Forrest was careful in her decision to make clear the AUMF remained in force and would still allow for the detention of people who were combatants. They just could not be detained for “substantially supporting” any groups the government considered to have ties to al Qaeda or its affiliates.
Afran characterized the complaints by the Obama administration as a “panic response” that really is “shocking.”
“It’s more like Nixon than Obama because it’s really looking to preserve expansions of federal power, which is really very surprising,” he outlined. “The Bush administration never went as far as the Obama administration is going and what’s interesting is as the terrorist threat has receded they’re becoming more and more expansive in the power they want. We haven’t had any attacks in years and yet paradoxically the Obama administration wants more anti-terrorism powers in US.”
After citing the Wall Street Journal story on the National Counterterrorism Center now gathering information on individuals without probable cause, Afran concluded, “They’re reacting to any judicial limitation on their powers because they’re policy goals is to expand those powers and they see Judge Forrest’s decision and injunction as a threat to the general policy goal of expanding their anti-terrorism authority.”
As a “matter of principle,” those involved in the NDAA lawsuit filed an emergency motion at the Supreme Court to lift the stay.

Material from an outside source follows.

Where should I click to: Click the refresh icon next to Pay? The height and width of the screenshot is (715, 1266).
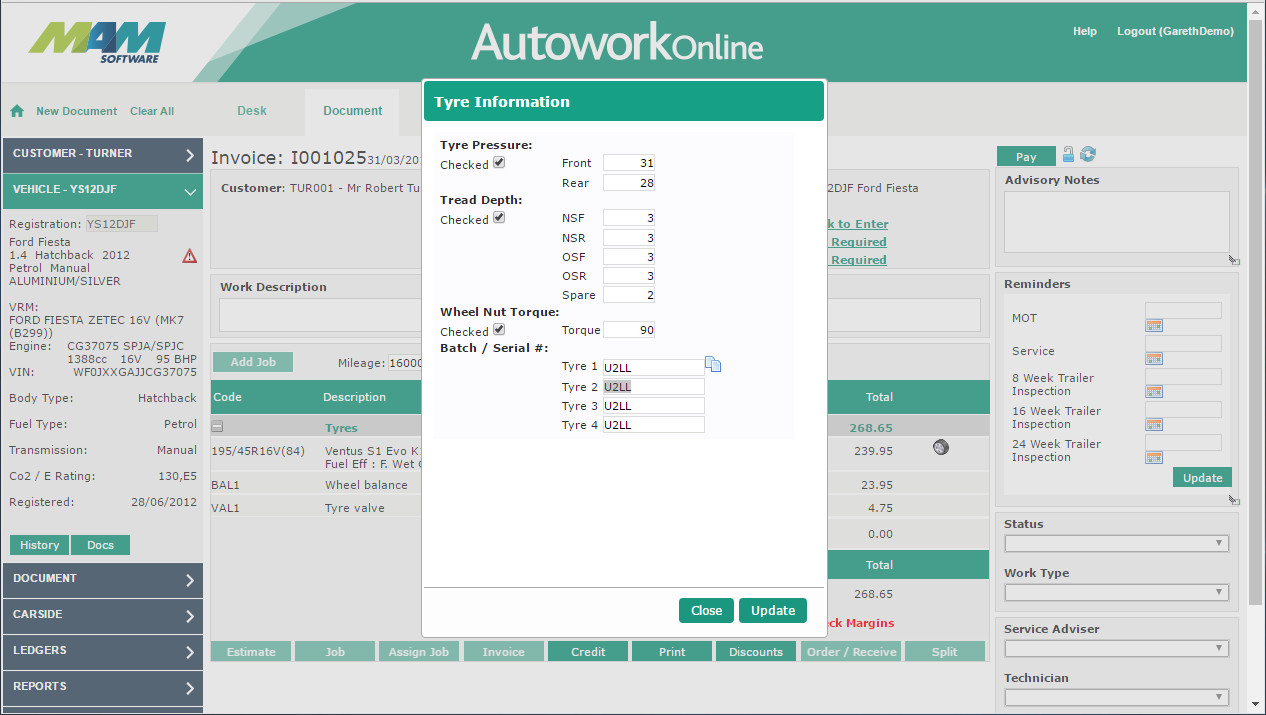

It was denied by Justice Ruth Bader Ginsburg because the lawsuit was already going to be heard on an “expedited schedule.” This was not a decision based on the “merits” of the lawsuit so Afran said it should not have much effect on whether the lawsuit prevails or not.
Last year, President Barack Obama signed the 2012 NDAA on New Year’s Eve. George Washington University law professor called it the moment “when the nation embraced authoritarian powers with little more than a pause between rounds of drinks.”
This year, the country should expect the same. No matter how much President Obama says in public about what he does not like in the bill (i.e. how it could restrict his ability to close the Guantanamo Bay prison), he will sign it while most Americans are distracted with ringing in the New Year. And, in 2013, the government will go to the appeals court and claim, if there was a problem with indefinite detention powers, there can be no question that it no longer exists because the Congress “fixed” it.
Those behind the lawsuit against the 2012 NDAA will know that is simply not true. They’ll keep pressing on with the courage of their convictions. People familiar with the expertise shared by Afran will understand the government is being deliberately misleading. The reality will be laid bare once again: the Obama administration will go to any length to preserve expansions of executive powers, even powers it wants the public to somehow believe it will never use.